The researchers also simulated the neural effects of sleep through low-frequency electrical stimulation of the visual cortex. They applied a 4-Hz stimulation to mimic the delta frequency observed during NREM sleep while the animals were awake.

This artificial stimulation reproduced the desynchronization effect seen after sleep and similarly enhanced the animals’ task performance, suggesting that specific patterns of electrical stimulation could potentially be used to emulate the cognitive benefits of sleep.

“This finding is significant because it suggests that some of the restorative and performance-enhancing effects of sleep might be achieved without the need for actual sleep,” said Dragoi, study co-author, professor of electrical and computer engineering at Rice, the Rosemary and Daniel J. Harrison III Presidential Distinguished Chair in Neuroprosthetics at Houston Methodist and professor of neuroscience at Weill Cornell.

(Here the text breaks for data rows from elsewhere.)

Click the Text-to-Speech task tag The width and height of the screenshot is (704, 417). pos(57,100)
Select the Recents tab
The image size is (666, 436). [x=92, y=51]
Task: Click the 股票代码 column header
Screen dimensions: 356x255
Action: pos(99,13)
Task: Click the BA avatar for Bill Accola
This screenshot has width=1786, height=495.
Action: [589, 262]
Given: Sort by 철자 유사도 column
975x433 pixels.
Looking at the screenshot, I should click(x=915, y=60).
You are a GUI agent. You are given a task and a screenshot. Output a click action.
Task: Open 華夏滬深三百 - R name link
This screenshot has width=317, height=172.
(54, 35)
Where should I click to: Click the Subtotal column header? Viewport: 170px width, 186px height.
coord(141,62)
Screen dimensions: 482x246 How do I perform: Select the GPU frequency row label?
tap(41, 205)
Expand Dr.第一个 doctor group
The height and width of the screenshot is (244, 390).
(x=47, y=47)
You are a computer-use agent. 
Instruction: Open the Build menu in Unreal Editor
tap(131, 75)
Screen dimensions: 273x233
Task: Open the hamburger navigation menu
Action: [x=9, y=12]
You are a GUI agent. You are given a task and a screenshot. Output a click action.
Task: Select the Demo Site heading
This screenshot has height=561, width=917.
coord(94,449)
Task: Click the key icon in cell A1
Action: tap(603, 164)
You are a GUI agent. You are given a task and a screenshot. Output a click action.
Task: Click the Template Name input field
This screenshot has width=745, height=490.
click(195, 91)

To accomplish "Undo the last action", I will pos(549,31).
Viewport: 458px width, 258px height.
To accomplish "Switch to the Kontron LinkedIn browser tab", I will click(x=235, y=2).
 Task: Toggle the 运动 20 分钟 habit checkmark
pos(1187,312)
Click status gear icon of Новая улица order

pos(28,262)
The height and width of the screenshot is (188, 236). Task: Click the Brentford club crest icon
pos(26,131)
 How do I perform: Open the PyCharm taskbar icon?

“The ability to reproduce sleeplike neural desynchronization in an awake state opens new possibilities for enhancing cognitive and perceptual performance in situations where sleep is not feasible — such as for individuals with sleep disorders or in extenuating circumstances such as space exploration.”

The researchers further investigated their findings by building a large neural network model. They found that during sleep, both excitatory and inhibitory connections in the brain become weaker, but they do so asymmetrically, making inhibitory connections weaker than excitatory connections, which causes an increase in excitation.

“We have uncovered a surprising solution that the brain employs after sleep whereby neural populations participating in the task reduce their level of synchrony after sleep despite receiving synchronizing inputs during sleep itself,” Dragoi said.

The idea that NREM sleep effectively “boosts” the brain in this way, and that this resetting can be mimicked artificially, offers potential for developing therapeutic brain stimulation techniques to improve cognitive function and memory.

“Our study not only deepens our mechanistic understanding of sleep’s role in cognitive function but also breaks new ground by showing that specific patterns of brain stimulation could substitute for some benefits of sleep, pointing toward a future where we might boost brain function independently of sleep itself,” Dragoi said.

Funding: This research was supported by National Eye Institute grants 5R01EY026156 (V.D.) and 5F31EY029993 (N.K.).

About this sleep and cognition research news

Author: Alex Becker
Source: Rice University
Contact: Alex Becker – Rice University
Image: The image is credited to Neuroscience News

Original Research: Closed access.
NREM sleep improves behavioral performance by desynchronizing cortical circuits” by Valentin Dragoi et al. Science


Abstract

NREM sleep improves behavioral performance by desynchronizing cortical circuits

Sleep improves cognitive performance, yet little is known about the neural mechanisms of this improvement.

We performed multielectrode recording in macaque visual and dorsolateral prefrontal cortex while animals performed a visual discrimination task before and after non–rapid eye movement (NREM) sleep.

Although sleep induces synchronized fluctuations in population activity across cortical areas, the post-sleep population activity became more desynchronized relative to the pre-sleep state.

The changes after sleep were correlated with an increase in information encoded in population activity in each area and improved behavioral performance.

Electrically stimulating visual cortex at 4 hertz emulated the beneficial effects of sleep on network and perceptual performance.

A large-scale neural network model indicated that asymmetric depression of local intracortical synapses is consistent with the observed changes in neural activity after sleep.